(HOST) Along with the rest of the nation, veteran ABC News correspondent and commentator Bill Seamans is looking forward to tonight’s final presidential debate – and thinking about possible tactics and strategies.
(SEAMANS) Their third debate tonight could be the most significant event of the campaign waged by John McCain and Barack Obama – at least until the dramatic tally of the voting on November Fourth,
It will be their last planned face to face encounter – their last best chance to reach beyond preaching to their choirs to win the important, perhaps vital, support of the undecided voters holding their cards closely until they are in the voting booth.
Tonight’s encounter is expected to be contentious despite a public clamor that they stop their character attacks and focus on the major issues facing the country. The moderator, Bob Schieffer of CBS, says he will try not to allow a candidate to avoid an answer by wandering off on a different subject. He says he will interrupt if necessary to pull the speaker back on track. Also, Bob Schieffer says he will ask the all-important follow up question if necessary to clarify a vague answer. Schieffer suggests that he will be a feisty referee in an arena wherein the candidates will be trying for the proverbial knockout punch – and that means they must come up with more than they have offered the public in their two previous meetings.

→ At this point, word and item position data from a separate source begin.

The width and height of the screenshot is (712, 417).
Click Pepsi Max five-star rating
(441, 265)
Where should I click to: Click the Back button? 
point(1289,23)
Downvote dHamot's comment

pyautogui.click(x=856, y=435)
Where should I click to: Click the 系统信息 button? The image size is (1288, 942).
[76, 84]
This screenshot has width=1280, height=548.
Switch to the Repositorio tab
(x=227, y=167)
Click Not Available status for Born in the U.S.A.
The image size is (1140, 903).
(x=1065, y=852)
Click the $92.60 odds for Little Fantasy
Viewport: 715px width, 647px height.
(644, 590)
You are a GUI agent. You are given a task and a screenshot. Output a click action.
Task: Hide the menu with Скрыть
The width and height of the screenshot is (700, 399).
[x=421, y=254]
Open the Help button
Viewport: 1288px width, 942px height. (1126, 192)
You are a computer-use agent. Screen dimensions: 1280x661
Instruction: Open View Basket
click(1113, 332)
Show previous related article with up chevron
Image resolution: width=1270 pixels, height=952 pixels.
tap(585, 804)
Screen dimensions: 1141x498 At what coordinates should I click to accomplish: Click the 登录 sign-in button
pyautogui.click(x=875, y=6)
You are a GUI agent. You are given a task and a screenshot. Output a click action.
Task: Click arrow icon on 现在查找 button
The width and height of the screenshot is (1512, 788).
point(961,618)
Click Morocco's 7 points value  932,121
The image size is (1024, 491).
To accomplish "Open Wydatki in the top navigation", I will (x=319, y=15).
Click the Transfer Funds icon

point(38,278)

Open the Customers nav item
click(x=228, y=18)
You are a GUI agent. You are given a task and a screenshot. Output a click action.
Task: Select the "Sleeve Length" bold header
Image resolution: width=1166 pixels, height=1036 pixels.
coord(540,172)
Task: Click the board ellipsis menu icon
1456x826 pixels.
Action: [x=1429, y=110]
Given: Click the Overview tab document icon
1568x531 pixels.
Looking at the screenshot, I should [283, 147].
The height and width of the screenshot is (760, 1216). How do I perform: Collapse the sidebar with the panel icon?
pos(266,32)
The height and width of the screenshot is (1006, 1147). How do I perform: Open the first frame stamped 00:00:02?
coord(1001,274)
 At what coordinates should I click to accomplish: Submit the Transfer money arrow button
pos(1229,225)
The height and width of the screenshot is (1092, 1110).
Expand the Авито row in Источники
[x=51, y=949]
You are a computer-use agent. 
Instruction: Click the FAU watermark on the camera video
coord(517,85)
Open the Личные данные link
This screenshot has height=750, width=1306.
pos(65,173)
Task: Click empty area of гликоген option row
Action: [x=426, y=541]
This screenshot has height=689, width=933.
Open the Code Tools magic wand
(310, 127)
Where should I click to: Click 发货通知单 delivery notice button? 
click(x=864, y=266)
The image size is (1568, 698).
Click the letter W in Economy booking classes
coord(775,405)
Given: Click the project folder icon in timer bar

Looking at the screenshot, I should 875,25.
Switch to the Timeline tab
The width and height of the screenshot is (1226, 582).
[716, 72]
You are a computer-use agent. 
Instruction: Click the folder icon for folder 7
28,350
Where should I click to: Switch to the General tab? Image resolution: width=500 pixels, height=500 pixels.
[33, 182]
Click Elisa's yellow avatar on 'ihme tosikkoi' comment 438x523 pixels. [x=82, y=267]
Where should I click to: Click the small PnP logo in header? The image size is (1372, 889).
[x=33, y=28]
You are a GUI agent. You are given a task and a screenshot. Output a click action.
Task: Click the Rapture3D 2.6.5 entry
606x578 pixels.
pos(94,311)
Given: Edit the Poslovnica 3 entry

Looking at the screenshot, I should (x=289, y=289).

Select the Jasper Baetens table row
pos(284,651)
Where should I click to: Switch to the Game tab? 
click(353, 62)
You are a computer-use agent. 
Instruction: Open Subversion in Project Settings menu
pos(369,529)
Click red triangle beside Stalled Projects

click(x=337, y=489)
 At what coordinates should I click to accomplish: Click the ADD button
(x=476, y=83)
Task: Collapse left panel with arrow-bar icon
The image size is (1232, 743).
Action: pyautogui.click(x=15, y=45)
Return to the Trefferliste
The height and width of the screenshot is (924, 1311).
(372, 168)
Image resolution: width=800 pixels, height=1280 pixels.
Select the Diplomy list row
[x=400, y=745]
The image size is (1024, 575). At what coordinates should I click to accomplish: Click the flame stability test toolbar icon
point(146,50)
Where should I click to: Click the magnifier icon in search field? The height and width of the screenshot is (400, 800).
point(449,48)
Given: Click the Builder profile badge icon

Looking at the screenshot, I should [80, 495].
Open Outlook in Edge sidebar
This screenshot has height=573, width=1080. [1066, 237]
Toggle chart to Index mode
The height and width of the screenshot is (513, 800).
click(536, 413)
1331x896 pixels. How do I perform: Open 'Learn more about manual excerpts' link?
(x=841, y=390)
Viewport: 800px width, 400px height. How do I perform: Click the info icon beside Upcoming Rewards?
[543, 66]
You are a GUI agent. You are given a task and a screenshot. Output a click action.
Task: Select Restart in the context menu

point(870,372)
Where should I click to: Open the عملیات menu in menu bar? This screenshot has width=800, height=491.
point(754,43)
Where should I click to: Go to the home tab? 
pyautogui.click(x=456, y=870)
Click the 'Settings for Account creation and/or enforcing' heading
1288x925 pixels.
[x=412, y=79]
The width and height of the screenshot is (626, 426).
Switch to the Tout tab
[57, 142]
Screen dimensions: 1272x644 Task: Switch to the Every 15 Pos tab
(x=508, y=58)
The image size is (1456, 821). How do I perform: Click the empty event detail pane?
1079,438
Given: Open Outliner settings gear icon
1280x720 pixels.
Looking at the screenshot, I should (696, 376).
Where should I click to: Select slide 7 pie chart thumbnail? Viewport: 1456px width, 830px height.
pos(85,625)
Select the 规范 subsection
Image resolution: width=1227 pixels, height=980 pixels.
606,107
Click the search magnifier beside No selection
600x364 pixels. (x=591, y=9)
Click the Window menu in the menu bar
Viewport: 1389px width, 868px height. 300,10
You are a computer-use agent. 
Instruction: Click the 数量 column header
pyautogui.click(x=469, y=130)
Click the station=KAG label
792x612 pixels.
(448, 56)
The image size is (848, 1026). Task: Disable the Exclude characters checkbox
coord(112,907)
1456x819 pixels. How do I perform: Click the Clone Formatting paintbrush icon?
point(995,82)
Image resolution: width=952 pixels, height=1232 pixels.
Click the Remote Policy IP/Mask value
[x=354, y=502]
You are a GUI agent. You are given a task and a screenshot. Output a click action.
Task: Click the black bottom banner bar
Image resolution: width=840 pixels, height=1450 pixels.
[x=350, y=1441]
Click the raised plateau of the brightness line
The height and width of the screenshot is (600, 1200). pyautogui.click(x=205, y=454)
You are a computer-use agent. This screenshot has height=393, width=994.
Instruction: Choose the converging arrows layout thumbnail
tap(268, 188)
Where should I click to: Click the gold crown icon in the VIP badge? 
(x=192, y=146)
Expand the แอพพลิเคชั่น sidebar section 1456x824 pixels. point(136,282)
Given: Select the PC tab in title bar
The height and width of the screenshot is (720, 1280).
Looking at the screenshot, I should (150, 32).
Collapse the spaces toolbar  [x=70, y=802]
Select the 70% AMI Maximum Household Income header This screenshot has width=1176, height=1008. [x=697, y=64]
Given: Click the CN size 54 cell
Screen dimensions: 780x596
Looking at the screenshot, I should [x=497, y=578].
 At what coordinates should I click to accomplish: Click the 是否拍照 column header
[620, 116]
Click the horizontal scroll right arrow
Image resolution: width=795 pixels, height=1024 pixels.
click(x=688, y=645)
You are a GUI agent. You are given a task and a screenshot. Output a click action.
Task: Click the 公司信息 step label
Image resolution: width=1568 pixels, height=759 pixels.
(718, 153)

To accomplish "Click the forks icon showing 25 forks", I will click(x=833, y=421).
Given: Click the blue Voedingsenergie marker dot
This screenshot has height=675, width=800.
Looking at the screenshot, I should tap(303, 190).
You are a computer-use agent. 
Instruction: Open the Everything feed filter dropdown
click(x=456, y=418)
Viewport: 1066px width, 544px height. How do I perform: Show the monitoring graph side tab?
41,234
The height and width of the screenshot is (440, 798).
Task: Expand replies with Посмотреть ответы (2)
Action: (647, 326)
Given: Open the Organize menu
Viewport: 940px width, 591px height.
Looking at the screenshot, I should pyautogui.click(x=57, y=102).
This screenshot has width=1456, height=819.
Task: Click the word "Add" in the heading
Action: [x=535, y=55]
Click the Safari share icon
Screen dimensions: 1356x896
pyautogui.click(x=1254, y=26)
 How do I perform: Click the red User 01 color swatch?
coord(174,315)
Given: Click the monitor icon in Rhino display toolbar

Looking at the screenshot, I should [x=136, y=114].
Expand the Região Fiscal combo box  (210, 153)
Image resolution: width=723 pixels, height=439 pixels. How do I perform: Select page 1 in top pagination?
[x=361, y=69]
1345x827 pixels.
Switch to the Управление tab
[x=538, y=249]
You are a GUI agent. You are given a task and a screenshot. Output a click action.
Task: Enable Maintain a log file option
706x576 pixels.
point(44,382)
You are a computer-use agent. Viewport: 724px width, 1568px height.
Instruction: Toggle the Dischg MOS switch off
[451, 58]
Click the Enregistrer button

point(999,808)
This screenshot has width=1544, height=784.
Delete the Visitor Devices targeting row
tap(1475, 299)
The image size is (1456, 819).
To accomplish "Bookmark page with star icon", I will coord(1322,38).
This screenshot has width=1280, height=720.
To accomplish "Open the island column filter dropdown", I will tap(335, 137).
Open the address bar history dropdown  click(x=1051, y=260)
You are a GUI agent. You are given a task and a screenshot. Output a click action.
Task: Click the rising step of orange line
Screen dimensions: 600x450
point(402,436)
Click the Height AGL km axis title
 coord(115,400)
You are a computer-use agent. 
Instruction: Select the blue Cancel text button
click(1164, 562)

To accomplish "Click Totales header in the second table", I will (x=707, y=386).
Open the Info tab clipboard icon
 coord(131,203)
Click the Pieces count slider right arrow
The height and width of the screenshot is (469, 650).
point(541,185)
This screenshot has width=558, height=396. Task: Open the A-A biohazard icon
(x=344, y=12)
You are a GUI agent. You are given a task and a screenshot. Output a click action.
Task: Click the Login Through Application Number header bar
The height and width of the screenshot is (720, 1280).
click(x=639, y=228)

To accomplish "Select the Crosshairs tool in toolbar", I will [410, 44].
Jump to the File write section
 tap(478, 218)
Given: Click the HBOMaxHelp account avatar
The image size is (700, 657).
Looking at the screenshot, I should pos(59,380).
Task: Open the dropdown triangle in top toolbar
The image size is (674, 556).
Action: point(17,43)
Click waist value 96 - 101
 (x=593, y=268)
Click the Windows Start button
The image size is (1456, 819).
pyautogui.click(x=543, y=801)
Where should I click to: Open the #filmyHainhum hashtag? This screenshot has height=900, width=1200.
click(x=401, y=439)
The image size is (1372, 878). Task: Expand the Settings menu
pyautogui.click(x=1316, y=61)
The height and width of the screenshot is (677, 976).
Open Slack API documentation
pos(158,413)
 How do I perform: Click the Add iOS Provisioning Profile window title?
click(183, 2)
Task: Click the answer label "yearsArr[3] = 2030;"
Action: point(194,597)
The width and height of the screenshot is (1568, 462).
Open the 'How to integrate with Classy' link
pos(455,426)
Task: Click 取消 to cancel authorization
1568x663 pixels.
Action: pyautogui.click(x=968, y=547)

The pressure on the contenders will shape the tone of the debate tonight. Obama may have tipped off his strategy when the other day he challenged McCain to criticize him "face-to-face." That challenge to McCain’s macho ego suggested that tonight Obama will try to get under McCain’s skin and set off his proverbial angry temper and rattle his argument. Will Obama tell McCain, face-to-face, that he thinks McCain is too erratic, too temperamental and too much of a risk taker to cope with the burdens of the presidency – and that he’s responsible for Sarah Palin’s speeches that arouse the threat of violence from her audiences.
McCain’s strategy, driven by the slippage in his polls, could be desperate. Will he bring up, face-to-face, those very controversial terrorism allegations concerning Obama’s association with Bill Ayers and "palling around with terrorists" as Sarah Palin said? Will he mention the Reverend Jeremiah Wright, Obama’s controversial former pastor? Will he stick to the economy and stay cool and offer new ideas? Or will McCain uncork an "October Surprise" with a sensational new allegation so extreme that Obama will not be able to convincingly deny it in the short time before the election? Whatever happens, this debate promises to be a real debate compared to their previous relatively somnolent encounters.
And so tonight we the people can tune in and witness our future at stake – on prime time with a beer commercial.